ENTRIES SHOWN
- - -

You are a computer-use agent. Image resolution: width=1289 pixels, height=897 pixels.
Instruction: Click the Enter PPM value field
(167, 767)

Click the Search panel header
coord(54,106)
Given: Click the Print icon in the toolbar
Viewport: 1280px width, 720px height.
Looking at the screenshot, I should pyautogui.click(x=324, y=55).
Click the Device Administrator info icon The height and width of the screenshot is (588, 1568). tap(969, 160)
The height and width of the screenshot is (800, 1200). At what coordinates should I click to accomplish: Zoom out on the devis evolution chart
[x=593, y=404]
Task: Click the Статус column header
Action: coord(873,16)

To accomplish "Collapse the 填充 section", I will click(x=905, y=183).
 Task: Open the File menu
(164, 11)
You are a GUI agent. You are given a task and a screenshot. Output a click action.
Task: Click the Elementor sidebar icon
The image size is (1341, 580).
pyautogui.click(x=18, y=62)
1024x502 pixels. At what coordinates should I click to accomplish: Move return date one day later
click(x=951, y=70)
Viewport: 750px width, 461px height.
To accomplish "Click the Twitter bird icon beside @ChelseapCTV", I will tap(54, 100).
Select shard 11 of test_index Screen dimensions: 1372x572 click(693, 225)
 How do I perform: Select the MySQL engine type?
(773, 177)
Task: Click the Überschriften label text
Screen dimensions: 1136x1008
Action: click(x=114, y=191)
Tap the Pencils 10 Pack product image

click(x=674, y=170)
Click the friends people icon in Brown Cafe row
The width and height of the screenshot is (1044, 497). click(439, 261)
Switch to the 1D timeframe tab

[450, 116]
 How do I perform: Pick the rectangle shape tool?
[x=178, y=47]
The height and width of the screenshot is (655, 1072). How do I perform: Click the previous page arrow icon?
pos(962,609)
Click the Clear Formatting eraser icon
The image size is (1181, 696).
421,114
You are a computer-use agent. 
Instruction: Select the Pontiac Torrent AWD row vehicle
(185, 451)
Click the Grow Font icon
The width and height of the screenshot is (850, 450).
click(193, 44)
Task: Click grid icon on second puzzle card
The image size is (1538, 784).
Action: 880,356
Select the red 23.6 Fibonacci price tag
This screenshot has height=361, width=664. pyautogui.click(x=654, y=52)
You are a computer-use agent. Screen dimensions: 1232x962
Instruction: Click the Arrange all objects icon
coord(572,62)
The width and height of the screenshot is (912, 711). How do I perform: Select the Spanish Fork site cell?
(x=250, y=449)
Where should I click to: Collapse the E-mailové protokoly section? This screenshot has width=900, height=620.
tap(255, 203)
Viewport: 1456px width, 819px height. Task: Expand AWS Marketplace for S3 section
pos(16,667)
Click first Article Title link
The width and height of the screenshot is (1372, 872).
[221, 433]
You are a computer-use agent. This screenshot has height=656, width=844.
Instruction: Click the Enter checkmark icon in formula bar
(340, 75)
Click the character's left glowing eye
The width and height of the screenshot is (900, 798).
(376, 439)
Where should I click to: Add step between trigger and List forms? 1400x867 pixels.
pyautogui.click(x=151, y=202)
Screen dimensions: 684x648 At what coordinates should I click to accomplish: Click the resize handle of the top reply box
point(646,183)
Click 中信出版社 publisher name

- - -

GIVEN REQUEST
Reproduce all of the material above word for word, from the first line through the last.

RESPONSE TO THE TASK
You are a computer-use agent. Image resolution: width=1289 pixels, height=897 pixels.
Instruction: Click the Enter PPM value field
(167, 767)

Click the Search panel header
coord(54,106)
Given: Click the Print icon in the toolbar
Viewport: 1280px width, 720px height.
Looking at the screenshot, I should pyautogui.click(x=324, y=55).
Click the Device Administrator info icon The height and width of the screenshot is (588, 1568). tap(969, 160)
The height and width of the screenshot is (800, 1200). At what coordinates should I click to accomplish: Zoom out on the devis evolution chart
[x=593, y=404]
Task: Click the Статус column header
Action: coord(873,16)

To accomplish "Collapse the 填充 section", I will click(x=905, y=183).
 Task: Open the File menu
(164, 11)
You are a GUI agent. You are given a task and a screenshot. Output a click action.
Task: Click the Elementor sidebar icon
The image size is (1341, 580).
pyautogui.click(x=18, y=62)
1024x502 pixels. At what coordinates should I click to accomplish: Move return date one day later
click(x=951, y=70)
Viewport: 750px width, 461px height.
To accomplish "Click the Twitter bird icon beside @ChelseapCTV", I will tap(54, 100).
Select shard 11 of test_index Screen dimensions: 1372x572 click(693, 225)
 How do I perform: Select the MySQL engine type?
(773, 177)
Task: Click the Überschriften label text
Screen dimensions: 1136x1008
Action: click(x=114, y=191)
Tap the Pencils 10 Pack product image

click(x=674, y=170)
Click the friends people icon in Brown Cafe row
The width and height of the screenshot is (1044, 497). click(439, 261)
Switch to the 1D timeframe tab

[450, 116]
 How do I perform: Pick the rectangle shape tool?
[x=178, y=47]
The height and width of the screenshot is (655, 1072). How do I perform: Click the previous page arrow icon?
pos(962,609)
Click the Clear Formatting eraser icon
The image size is (1181, 696).
421,114
You are a computer-use agent. 
Instruction: Select the Pontiac Torrent AWD row vehicle
(185, 451)
Click the Grow Font icon
The width and height of the screenshot is (850, 450).
click(193, 44)
Task: Click grid icon on second puzzle card
The image size is (1538, 784).
Action: 880,356
Select the red 23.6 Fibonacci price tag
This screenshot has height=361, width=664. pyautogui.click(x=654, y=52)
You are a computer-use agent. Screen dimensions: 1232x962
Instruction: Click the Arrange all objects icon
coord(572,62)
The width and height of the screenshot is (912, 711). How do I perform: Select the Spanish Fork site cell?
(x=250, y=449)
Where should I click to: Collapse the E-mailové protokoly section? This screenshot has width=900, height=620.
tap(255, 203)
Viewport: 1456px width, 819px height. Task: Expand AWS Marketplace for S3 section
pos(16,667)
Click first Article Title link
The width and height of the screenshot is (1372, 872).
[221, 433]
You are a computer-use agent. This screenshot has height=656, width=844.
Instruction: Click the Enter checkmark icon in formula bar
(340, 75)
Click the character's left glowing eye
The width and height of the screenshot is (900, 798).
(376, 439)
Where should I click to: Add step between trigger and List forms? 1400x867 pixels.
pyautogui.click(x=151, y=202)
Screen dimensions: 684x648 At what coordinates should I click to accomplish: Click the resize handle of the top reply box
point(646,183)
Click 中信出版社 publisher name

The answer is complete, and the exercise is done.